Am meisten empört die Studenten der Polizeieinsatz. »Diese Gummigeschosse gehen durch die Haut, das ist brutal«, schimpft Georgi. Es sei eine Schande, wie sich die Einsatzkräfte gegen die eigene Bevölkerung wendeten, sagt er und weist daraufhin, dass es eine solche Gewalt seit acht Jahren nicht mehr gegeben habe. »Uns wurde ein friedvollerer Umgang mit Demonstranten unter der gegenwärtigen Regierung versprochen. Doch dieses Versprechen wurde jetzt gebrochen.«

Obwohl die russische Delegation früher als geplant abreiste und der georgische Parlamentspräsident Irakli Kobachidse bereits zurückgetreten ist, wollen die Menschen auf der Straße weiter protestieren. »Wir wollen Neuwahlen. Die Polizei hat gezeigt, dass diesem Staat nicht zu trauen ist«, sagt Georgi. In der Universität sei er nicht gewesen. »Heute ist kein Tag für Vorlesungen«, meint er und zieht mit seinem Kommilitonen weiter, in Richtung der Menschenmenge.

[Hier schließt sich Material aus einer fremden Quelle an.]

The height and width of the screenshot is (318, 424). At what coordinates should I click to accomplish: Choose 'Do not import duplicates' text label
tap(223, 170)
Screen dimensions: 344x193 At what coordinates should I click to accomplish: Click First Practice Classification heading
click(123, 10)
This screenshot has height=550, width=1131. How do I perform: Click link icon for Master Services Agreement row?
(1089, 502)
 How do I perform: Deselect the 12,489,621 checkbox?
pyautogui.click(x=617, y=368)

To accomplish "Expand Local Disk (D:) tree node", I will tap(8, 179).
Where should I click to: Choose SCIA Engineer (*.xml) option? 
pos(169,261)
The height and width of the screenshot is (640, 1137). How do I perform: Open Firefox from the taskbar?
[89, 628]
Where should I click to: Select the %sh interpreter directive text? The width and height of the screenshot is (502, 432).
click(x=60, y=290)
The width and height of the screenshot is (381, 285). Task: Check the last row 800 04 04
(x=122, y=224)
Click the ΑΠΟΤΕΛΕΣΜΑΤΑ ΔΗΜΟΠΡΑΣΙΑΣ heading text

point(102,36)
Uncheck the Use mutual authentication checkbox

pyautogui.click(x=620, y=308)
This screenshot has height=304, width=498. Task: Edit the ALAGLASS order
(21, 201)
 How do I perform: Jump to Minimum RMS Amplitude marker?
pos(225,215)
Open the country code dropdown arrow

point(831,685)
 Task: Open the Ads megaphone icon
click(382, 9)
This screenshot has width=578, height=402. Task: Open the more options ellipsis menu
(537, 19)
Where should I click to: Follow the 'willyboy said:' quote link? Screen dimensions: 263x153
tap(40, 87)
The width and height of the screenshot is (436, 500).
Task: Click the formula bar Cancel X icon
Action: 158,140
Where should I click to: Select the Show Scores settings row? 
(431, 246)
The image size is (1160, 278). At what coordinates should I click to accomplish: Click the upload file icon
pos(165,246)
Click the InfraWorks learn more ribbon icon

Auch Nina ist zur Demonstration ­gekommen. Sie steht etwas abseits und betrachtet die Szene. Sie ist Anfang 20 und lesbisch. Sie setzt sich für die Rechte von queeren Menschen ein; diese werden in Georgien regelmäßig von Rechten und Orthodoxen attackiert. »Viele hier in Georgien wollen uns nicht«, sagt Nina. »Selbst meine Mutter hat den Kontakt mit mir abgebrochen, nur weil ich nicht in ihr konservatives Weltbild passe.« Sie sei nach Ansicht ihrer Mutter auch der Grund für die Trennung ­ihrer Eltern, sagt Nina.

Eigentlich hätte an diesem Wochenende die erste Pride-Parade in Tiflis stattfinden sollen. Die Regierung schien davon wenig begeistert und erklärte ­lapidar, die Sicherheit der Teilnehmer nicht garantieren zu können. »Auch LGBT-Aktivisten sehen die Parade kritisch, weil sie polarisiert«, sagt Nina. Sie erzählt, dass gerade erst das geheime Büro der Organisatoren der Pride-Parade geräumt werden musste, weil diese Morddrohungen erhalten hätten. »Auch deshalb gehe ich heute auf die Straße – für eine freie und tolerante Gesellschaft.« Die Behauptung der ­Regierung, die Sicherheit der Pride-Parade nicht gewährleisten zu können, lässt sie nicht gelten: »Die Polizei war ja jetzt zur Stelle, um gegen friedliche Menschen vorzugehen. Dann ist sie also einsatzbereit.«

Wie zerrissen das Land derzeit ist, zeigt sich auch wenige Minuten später beim Gespräch mit Levan. Wie die meisten Menschen über 40 ist der Taxifahrer empört über die Gewalt – und meint damit die Demonstrierenden. »Wie kann man nur das Parlament stürmen wollen? Die wissen nichts mit sich anzufangen«, schimpft er. »Seit dem Zerfall der Sowjetunion wurde das ganze Land heruntergewirtschaftet. Das einzige, was funktioniert, ist hier der Tourismus. Und die Touristen kommen aus Russland. Wir richten uns mit diesen Protesten selbst hin.« ­Damit spielt er auch auf den Beschluss des russischen Präsidenten Wladimir Putin an, die Flugverbindungen nach Georgien ab dem 8. Juli einzustellen.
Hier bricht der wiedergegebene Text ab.